◆ **What you will do**
Search the listing below for the word "computer", and copy every line in which it turns up.

◆ **Given data**
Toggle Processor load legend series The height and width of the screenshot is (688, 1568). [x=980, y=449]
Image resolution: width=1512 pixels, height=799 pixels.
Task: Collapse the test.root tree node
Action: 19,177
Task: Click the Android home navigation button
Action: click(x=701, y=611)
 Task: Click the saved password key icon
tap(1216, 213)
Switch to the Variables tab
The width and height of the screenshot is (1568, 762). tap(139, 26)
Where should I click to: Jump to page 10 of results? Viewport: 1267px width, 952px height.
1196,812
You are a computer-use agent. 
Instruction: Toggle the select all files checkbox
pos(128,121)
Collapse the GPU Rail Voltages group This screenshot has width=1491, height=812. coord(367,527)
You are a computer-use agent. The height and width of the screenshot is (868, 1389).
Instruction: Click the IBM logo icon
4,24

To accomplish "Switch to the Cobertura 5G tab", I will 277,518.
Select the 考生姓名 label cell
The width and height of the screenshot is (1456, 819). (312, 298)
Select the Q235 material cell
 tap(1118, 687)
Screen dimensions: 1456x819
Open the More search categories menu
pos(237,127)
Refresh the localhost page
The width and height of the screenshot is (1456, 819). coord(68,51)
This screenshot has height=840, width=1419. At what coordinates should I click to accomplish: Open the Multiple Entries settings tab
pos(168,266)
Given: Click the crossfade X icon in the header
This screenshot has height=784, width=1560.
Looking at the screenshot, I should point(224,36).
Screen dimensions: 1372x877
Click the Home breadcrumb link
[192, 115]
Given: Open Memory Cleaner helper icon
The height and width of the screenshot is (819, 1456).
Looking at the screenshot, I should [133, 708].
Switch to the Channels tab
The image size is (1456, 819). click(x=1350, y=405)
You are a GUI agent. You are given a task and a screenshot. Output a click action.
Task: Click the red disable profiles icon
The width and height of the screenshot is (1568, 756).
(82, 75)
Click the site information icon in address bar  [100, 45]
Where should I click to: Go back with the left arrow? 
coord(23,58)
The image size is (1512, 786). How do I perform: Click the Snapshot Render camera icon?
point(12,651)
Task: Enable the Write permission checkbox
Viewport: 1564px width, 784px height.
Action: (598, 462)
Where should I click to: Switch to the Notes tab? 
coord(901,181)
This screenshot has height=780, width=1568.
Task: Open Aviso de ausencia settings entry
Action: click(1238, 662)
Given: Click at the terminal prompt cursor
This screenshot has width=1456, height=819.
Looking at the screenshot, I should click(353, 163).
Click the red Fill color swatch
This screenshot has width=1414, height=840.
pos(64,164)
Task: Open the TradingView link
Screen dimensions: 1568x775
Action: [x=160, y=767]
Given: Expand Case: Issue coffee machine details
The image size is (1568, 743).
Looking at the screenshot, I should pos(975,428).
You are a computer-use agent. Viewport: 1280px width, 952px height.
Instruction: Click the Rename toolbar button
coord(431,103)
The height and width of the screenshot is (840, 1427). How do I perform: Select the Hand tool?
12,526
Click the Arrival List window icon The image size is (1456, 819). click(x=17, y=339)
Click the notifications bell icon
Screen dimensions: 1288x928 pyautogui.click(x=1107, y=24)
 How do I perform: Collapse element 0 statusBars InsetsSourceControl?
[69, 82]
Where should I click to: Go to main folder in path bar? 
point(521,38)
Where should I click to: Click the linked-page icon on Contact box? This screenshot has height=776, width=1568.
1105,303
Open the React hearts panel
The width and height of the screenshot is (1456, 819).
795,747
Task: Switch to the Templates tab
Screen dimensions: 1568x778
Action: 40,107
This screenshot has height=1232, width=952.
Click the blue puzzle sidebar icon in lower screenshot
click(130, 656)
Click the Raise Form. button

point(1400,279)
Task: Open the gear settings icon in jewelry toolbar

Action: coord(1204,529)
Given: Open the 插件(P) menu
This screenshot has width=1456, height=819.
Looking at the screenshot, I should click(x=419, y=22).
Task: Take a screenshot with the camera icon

◆ **Finished exercise**
You are a computer-use agent. 
You are a computer-use agent. The height and width of the screenshot is (868, 1389).
You are a computer-use agent. Viewport: 1280px width, 952px height.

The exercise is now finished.